= What you are asked to do =
Copy out the part that opens with the line containing "Identify the location" and closes with the line containing "Locate an element", swapping every "screenshot" for "screen capture" and leaving everything else as it is.

= Data for this task =

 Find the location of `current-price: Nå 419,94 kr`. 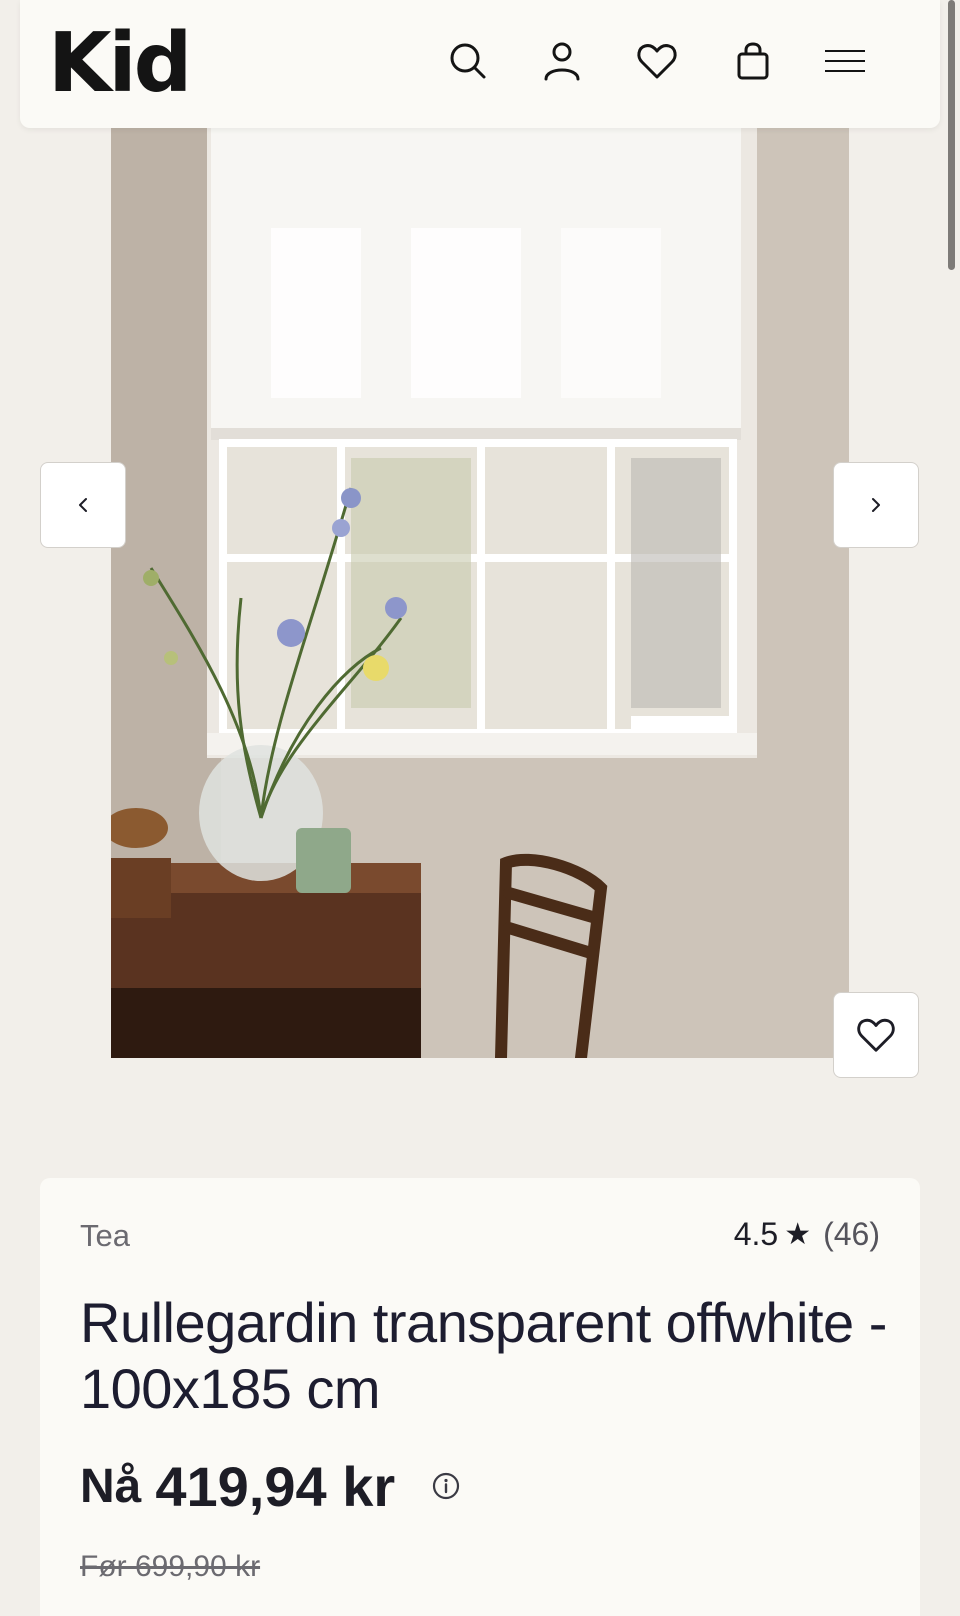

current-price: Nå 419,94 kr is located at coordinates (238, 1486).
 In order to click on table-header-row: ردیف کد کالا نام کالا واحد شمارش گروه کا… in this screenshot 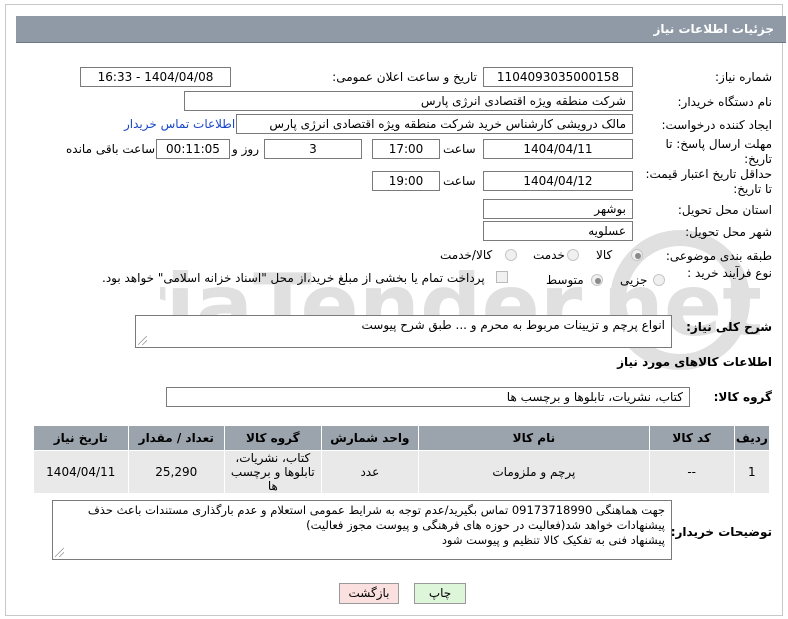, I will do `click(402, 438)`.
...
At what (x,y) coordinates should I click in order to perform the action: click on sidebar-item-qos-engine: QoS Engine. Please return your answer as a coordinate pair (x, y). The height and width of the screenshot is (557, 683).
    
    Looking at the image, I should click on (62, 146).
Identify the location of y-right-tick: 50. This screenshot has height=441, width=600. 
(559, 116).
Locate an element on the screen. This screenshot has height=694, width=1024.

= Solution =
Identify the location of y-right-tick: 50. This screen capture has height=441, width=600. 
(559, 116).
Locate an element on the screen. This screen capture has height=694, width=1024.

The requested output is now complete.